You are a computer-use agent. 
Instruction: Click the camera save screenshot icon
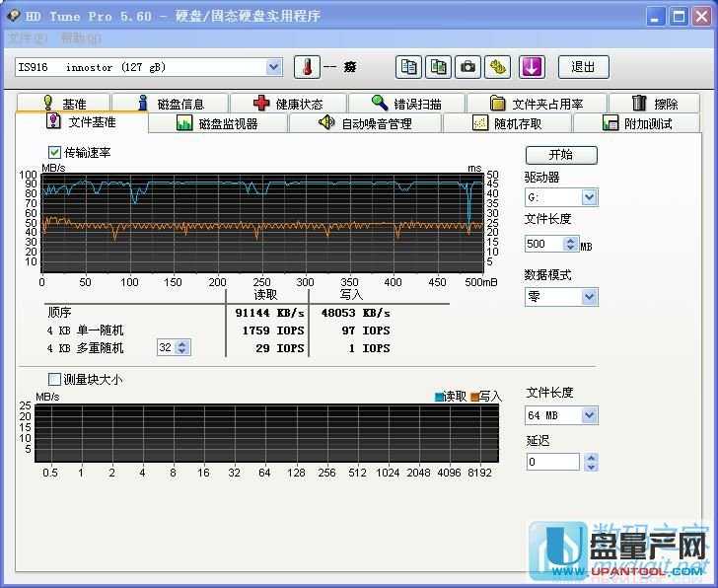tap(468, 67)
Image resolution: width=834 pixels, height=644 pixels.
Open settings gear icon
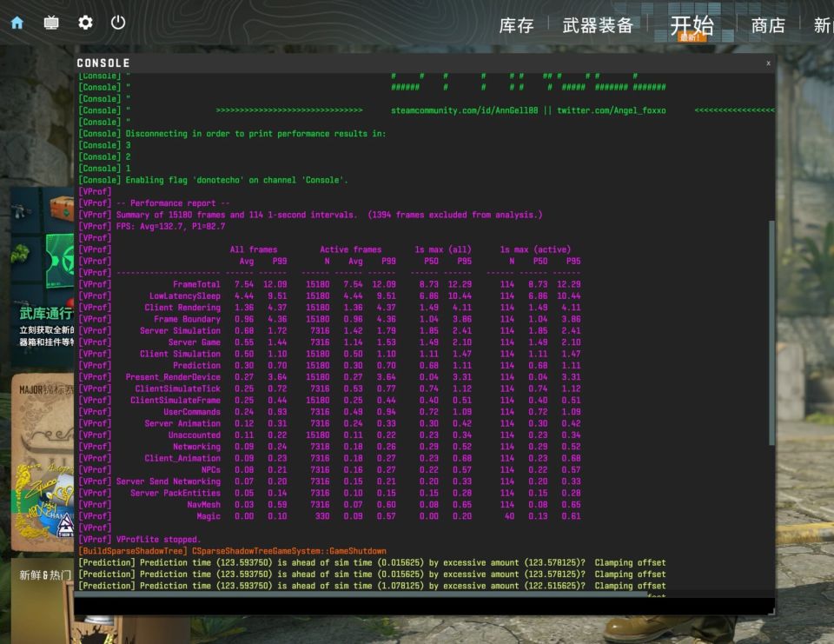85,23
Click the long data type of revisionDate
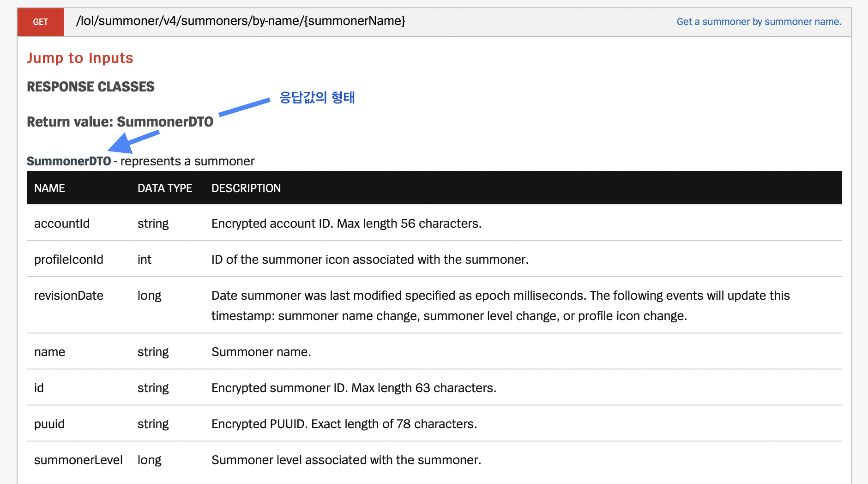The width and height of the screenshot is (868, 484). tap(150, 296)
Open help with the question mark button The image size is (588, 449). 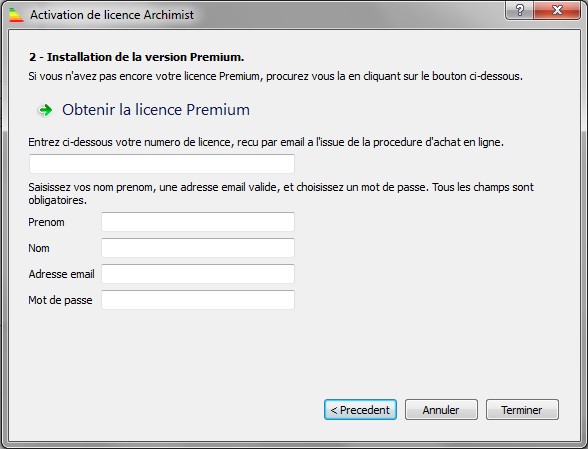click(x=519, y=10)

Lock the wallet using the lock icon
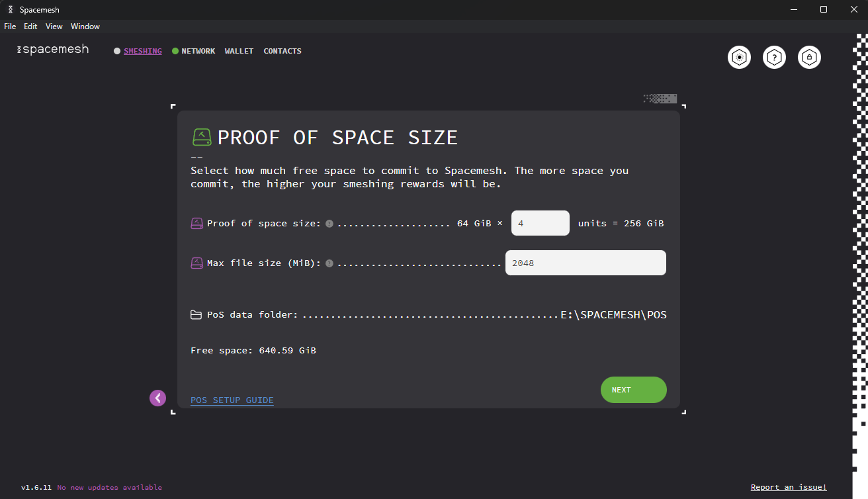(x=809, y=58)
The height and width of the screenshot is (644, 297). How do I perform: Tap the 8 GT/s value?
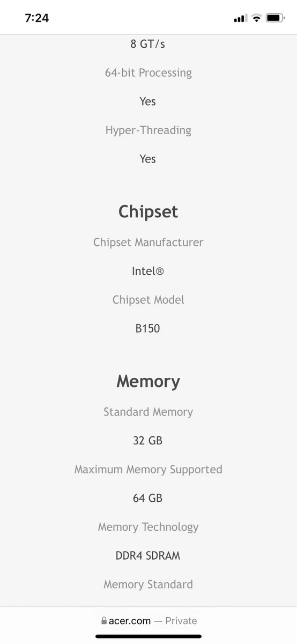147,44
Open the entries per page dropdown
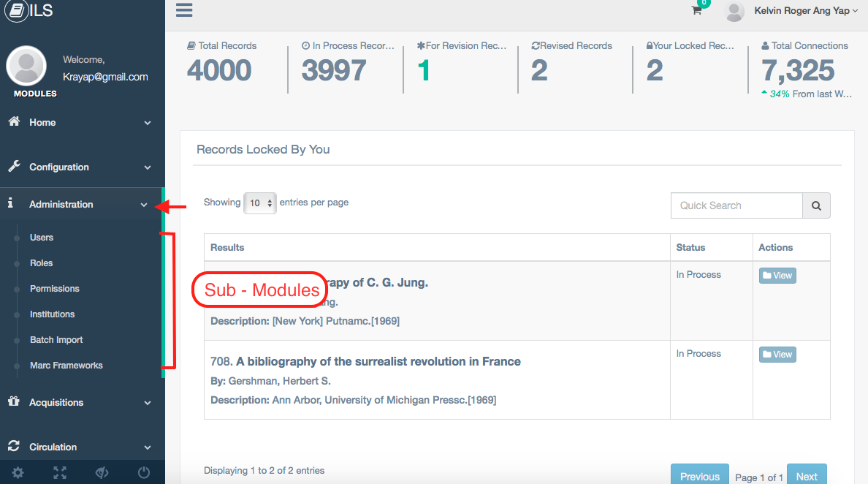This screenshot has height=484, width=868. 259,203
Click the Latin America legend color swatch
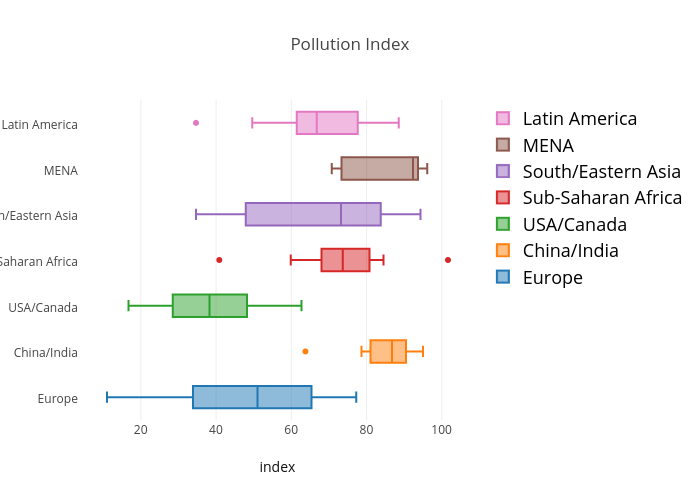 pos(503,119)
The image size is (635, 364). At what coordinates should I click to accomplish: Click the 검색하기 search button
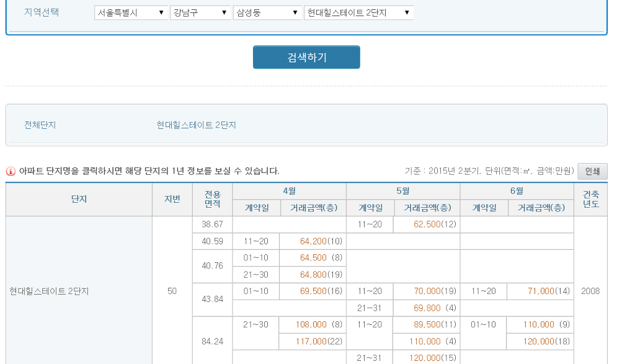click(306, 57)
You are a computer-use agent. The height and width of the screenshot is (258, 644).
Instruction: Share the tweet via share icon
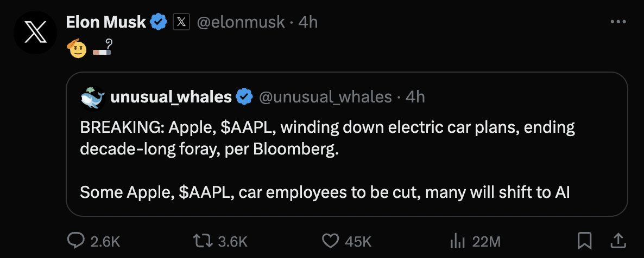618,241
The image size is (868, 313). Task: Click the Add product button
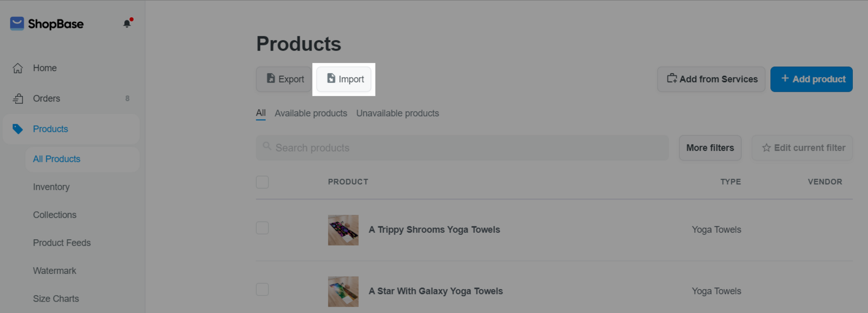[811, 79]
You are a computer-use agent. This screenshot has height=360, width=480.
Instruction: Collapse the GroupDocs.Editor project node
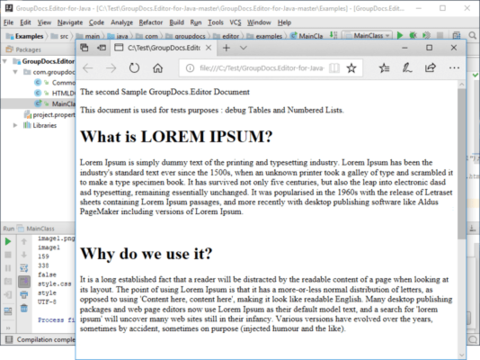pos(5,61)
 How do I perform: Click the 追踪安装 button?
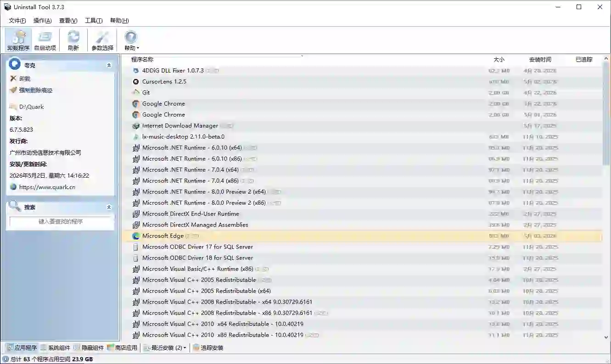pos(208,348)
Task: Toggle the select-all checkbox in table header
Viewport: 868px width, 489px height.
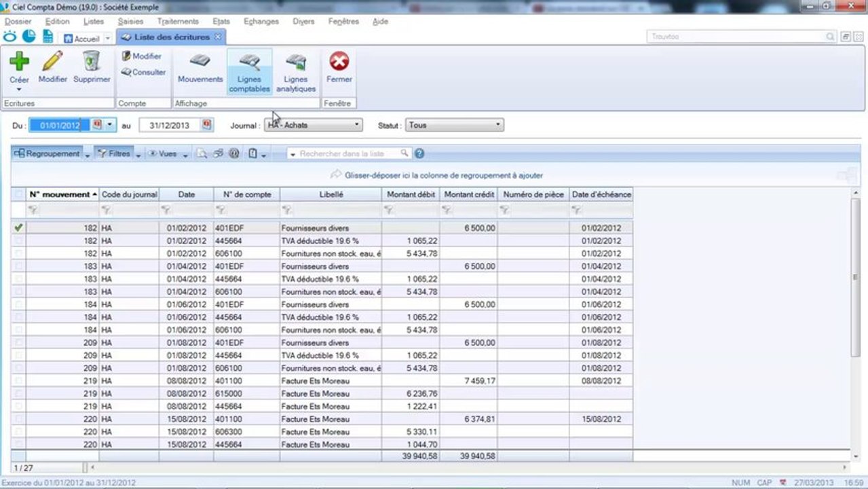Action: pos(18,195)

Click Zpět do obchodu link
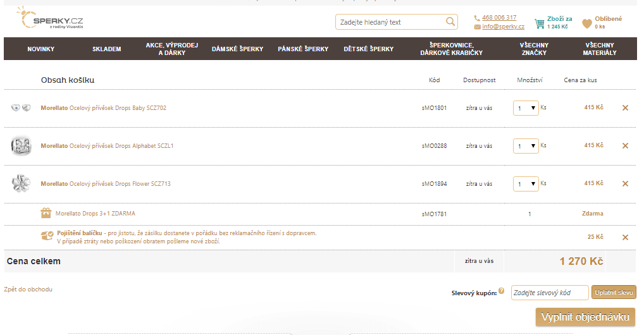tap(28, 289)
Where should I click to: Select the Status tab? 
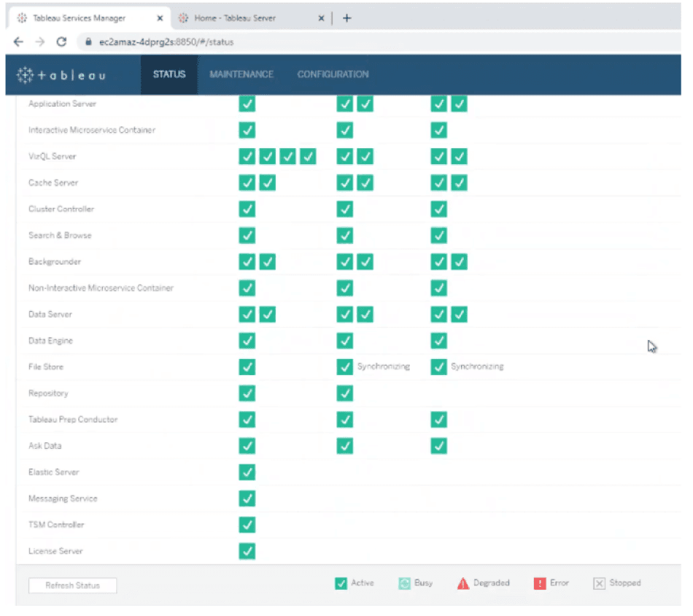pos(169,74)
• • • • •
> **ACTION ITEM**: A single number is the answer: how many lines of the material contain "computer"?

> **RESULT**: 3